🦜 The Stochastic Parrot on LLM's Shoulder:
A Summative Assessment of Physical Concept Understanding
1 WeChat AI 2 HKUST 3 JHU
= equal contribution
[Paper] [Leaderboard]
Illustration of a "Stochastic Parrot 🦜" by our PhysiCo task consisting of both low-level and high-level subtasks in parallel. For a concept Gravity, an LLM can generate its accurate description in natural language, but cannot interpret its grid-format illustration.

Abstract

In a systematic way, we investigate a widely asked question: Do LLMs really understand what they say?, which relates to the more familiar term Stochastic Parrot.

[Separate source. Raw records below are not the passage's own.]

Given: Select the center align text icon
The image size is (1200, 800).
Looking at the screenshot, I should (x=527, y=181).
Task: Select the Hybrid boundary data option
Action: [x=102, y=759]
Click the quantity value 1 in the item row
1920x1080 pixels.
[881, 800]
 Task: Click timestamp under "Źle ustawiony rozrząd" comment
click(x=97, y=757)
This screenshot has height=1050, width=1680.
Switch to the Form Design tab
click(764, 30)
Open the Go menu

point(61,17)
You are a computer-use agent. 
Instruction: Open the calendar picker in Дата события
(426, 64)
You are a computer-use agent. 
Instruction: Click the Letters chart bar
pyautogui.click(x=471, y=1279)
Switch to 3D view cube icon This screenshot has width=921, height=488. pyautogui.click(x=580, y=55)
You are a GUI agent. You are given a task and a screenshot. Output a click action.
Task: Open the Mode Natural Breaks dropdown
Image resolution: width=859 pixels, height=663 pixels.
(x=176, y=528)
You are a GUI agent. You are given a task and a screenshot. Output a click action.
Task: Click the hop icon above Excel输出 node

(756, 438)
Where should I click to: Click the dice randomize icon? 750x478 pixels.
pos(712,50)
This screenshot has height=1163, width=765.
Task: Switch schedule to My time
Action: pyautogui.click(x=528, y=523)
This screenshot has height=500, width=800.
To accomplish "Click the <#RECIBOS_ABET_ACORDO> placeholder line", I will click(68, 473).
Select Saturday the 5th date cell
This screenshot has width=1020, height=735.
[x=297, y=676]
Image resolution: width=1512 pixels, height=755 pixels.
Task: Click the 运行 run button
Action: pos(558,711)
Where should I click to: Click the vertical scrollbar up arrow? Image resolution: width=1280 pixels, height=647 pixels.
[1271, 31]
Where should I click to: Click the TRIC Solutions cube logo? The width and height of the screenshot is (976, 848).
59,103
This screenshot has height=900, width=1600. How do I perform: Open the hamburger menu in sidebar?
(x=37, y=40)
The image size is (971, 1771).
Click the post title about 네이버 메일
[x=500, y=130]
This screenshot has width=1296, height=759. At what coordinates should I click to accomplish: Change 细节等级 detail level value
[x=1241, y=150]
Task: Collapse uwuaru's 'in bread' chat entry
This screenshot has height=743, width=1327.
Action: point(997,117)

To this end, we propose a summative assessment over a carefully designed physical concept understanding task, PhysiCo. Our task alleviates the memorization issue via the usage of grid-format inputs that abstractly describe physical phenomena. The grids represents varying levels of understanding, from the core phenomenon, application examples to analogies to other abstract patterns in the grid world. A comprehensive study on our task demonstrates that:

  1. state-of-the-art LLMs lag behind humans by ~40%;
  2. the stochastic parrot phenomenon is present in LLMs, as they fail on our grid task but can describe and recognize the same concepts well in natural language;
  3. our task challenges the LLMs due to intrinsic difficulties rather than the unfamiliar grid format, as in-context learning and fine-tuning on same formatted data added little to their performance.